Chad Hooper, executive director of the Professional Managers Association, which represents IRS managers, said the funding would allow the IRS to implement technologies allowing the agency to more deftly target high-income taxpayers who aren’t compliant with tax laws.

“Those taxpayers are very difficult to pin down in the system that we have now,” Hooper said.

IRS Commissioner Chuck Rettig has pressed Congress to provide the agency with multiyear funding, saying it’s challenging for the agency to update its technology when it is subject to a series of short-term spending bills. He has also said that the agency is “outgunned” on enforcement because of its limited resources.

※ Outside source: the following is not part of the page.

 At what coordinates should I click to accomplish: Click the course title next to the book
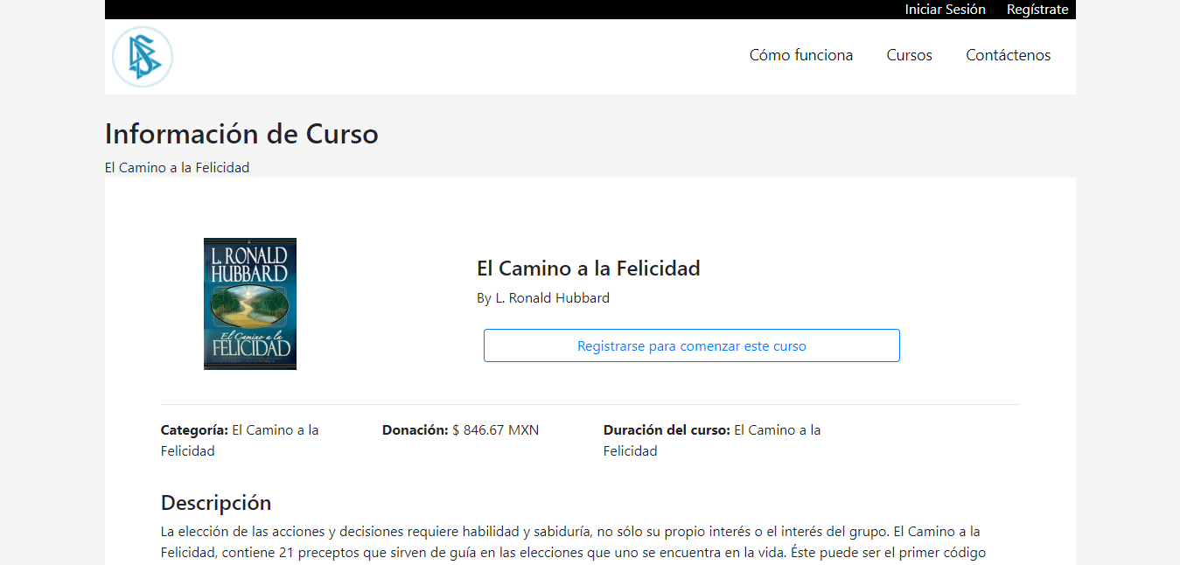pos(588,269)
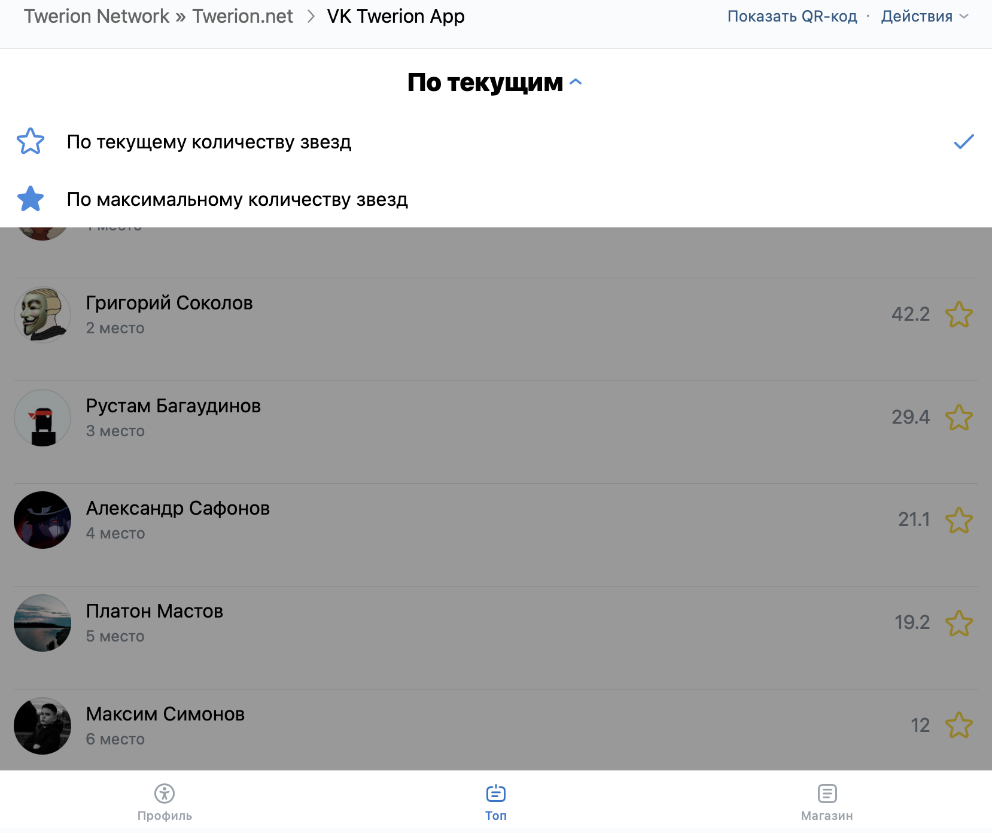
Task: Open Григорий Соколов's avatar thumbnail
Action: point(42,315)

The bill also includes hiring flexibility for the IRS, a nod to the agency’s recruiting challenges. It would allow the IRS to using an expedited hiring process, as well as higher rates of pay for a limited number of employees. The administration estimated last year that an $80 billion IRS funding increase could allow the agency to hire about 87,000 additional employees over a decade, doubling the size of its workforce.

The National Treasury Employees Union, which represents IRS employees, said the bill would help the agency catch tax cheats and bolster customer service.

“We are extremely encouraged that there is widespread understanding in Congress that improving enforcement and customer service by hiring more trained professionals and modernizing computer systems is a surefire way to reduce the deficit, fight inflation and make the IRS a more effective and efficient agency,” NTEU National President Tony Reardon said in a statement.

Janet Holtzblatt, a senior fellow at the Urban-Brookings Tax Policy Center, spoke favorably about the portion of the IRS funding section focused on congressional oversight. The bill calls for the IRS to submit a plan for spending the funds within six months of the legislation’s enactment, and to provide Congress with quarterly updates after that.

“That gives the IRS an incentive to actually get something done,” she said.